*PROBLEM REQUIREMENTS:*
Please repeat the data in full, character for character.
<<<<
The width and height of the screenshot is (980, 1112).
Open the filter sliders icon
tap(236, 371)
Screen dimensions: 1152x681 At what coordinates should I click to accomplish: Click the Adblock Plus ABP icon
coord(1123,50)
>>>>
*SOLUTION TO THE EXERCISE:*
The width and height of the screenshot is (980, 1112).
Open the filter sliders icon
tap(236, 371)
Screen dimensions: 1152x681 At what coordinates should I click to accomplish: Click the Adblock Plus ABP icon
coord(1123,50)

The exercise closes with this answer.